The guitars are phenomenal, demonstrating how one pair of great-sounding rhythm parts will always sound more powerful on record than a legion of layers, especially if each of the parts is playing its own unique voicing of the same chords. Although their stereo positions initially appear to be simple hard-panned extremes, this isn’t, in fact, the case, because each was recorded with a mic pair, and these mics were then spread slightly at the mix, connecting the guitar image more naturally with that of the drums. As for the meatiness of the captured tone, the large-diaphragm condenser mics used (a Neumann U87 and U67 on each cab) doubtless picked up a considerably more extended frequency response than many people’s knee-jerk ‘57 on the cone’ approach. Furthermore, I suspect that the slightly spaced and splayed mic positioning that Platt, as I understand it, used also broadened the combined mic array’s directional response, such that it inevitably picked up a more holistic picture of the cab itself.
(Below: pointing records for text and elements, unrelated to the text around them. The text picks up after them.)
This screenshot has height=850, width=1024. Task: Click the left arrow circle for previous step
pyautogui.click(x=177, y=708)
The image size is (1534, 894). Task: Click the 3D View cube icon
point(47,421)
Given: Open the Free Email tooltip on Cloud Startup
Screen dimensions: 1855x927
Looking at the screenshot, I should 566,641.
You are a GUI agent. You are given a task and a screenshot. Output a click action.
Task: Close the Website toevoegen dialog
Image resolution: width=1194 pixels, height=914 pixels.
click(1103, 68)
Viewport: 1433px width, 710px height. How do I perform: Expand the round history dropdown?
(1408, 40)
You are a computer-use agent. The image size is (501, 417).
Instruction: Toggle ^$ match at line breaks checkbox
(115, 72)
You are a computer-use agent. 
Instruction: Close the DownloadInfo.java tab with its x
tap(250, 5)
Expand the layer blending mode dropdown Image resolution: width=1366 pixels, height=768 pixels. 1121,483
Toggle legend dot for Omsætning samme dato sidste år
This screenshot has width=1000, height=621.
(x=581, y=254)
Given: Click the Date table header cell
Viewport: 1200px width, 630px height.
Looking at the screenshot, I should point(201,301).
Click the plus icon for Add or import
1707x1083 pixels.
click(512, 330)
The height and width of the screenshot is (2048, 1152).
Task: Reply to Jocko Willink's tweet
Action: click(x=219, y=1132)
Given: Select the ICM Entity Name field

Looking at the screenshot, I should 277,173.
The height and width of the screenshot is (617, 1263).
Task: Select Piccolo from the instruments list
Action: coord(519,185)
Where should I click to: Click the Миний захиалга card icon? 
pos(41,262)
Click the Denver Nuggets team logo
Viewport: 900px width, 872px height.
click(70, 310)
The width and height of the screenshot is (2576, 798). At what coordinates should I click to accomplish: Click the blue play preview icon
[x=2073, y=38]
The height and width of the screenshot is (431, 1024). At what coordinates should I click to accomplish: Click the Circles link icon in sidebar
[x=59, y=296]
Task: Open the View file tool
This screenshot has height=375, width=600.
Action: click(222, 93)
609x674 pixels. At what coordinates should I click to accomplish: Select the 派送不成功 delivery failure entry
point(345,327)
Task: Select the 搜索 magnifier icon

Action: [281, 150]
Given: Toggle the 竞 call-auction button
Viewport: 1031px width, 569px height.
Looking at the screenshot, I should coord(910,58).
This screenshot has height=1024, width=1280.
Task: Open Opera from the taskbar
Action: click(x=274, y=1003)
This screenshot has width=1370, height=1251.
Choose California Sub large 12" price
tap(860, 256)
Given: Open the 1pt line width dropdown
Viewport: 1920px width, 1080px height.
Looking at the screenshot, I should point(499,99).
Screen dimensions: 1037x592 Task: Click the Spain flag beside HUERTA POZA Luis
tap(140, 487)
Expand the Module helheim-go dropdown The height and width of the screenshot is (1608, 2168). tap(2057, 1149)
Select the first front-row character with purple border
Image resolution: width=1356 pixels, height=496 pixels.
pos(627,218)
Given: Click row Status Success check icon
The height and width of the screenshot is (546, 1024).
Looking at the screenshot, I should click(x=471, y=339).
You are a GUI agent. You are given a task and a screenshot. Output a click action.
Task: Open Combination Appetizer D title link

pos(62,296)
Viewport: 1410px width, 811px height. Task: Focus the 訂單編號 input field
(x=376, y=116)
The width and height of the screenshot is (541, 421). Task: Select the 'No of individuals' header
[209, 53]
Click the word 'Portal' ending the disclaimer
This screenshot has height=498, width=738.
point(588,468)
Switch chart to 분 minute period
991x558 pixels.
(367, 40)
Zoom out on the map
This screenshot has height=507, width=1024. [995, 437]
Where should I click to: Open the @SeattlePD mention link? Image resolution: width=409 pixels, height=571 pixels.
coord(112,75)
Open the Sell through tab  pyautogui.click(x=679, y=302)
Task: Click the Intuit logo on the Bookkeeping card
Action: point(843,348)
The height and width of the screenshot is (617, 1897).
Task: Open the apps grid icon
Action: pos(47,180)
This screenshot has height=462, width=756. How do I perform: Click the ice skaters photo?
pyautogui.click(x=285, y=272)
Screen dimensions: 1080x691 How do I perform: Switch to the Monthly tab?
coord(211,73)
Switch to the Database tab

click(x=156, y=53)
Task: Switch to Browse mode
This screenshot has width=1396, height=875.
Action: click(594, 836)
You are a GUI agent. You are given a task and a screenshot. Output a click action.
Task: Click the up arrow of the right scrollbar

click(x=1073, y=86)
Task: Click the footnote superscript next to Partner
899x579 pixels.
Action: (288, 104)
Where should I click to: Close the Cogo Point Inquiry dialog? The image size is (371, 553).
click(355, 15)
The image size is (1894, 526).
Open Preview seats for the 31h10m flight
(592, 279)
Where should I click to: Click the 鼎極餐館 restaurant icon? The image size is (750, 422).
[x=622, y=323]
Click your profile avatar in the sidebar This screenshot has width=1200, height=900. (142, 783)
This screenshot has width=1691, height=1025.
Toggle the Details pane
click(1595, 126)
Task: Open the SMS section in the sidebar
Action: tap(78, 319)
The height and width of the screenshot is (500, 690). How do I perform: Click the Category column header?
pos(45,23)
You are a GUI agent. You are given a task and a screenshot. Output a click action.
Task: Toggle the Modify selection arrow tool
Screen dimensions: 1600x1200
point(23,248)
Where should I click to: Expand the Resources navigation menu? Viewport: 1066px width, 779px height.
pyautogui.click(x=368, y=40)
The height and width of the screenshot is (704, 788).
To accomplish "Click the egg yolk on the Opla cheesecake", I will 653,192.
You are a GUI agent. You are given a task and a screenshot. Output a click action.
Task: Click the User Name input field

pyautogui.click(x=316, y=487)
Although I’ve heard this track a zillion times, only now has it struck me how much mileage the band get out of the idea of chaining three-sixteenth rhythmic groupings, first heard starting on the second beat of the bar during the main riff at 0:14. This manifestation already creates an ear-catching rhythmic counterpoint against Brian Johnson’s vocal (first heard at 0:34 with “that’s kept me hanging about”) and also serves as the basis for the breakdown at 2:50-3:10, but there are others to enjoy too. The main chorus riff is based on a chain starting on the second eighth note, for instance, while the chorus’s final “back in black” can be seen as a shorter chain starting on the downbeat.
My favourite moment in the whole track, though, is where another short 3/16th chain appears at the end of every four-bar section during the first solo (1:49-2:29), the last leading directly into another chorus. But the chorus wrong-foots you by putting a snare flam on the first downbeat instead of a kick, after which the first bar’s kick pattern is altered to accent the riff’s own internal three-sixteenth chain. It destroys me every time!
I love the flams in this drum part too, and there are quite a few of them: before Verse 2 (1:07); before the solo (1:48); before the final chorus (2:30); before the breakdown (2:47 and 2:49); at the start of the breakdown (2:52); and before the outro solo (3:30 and 3:34). The move to a sustained version of the riff at the end of the first solo is also a great little arrangement device.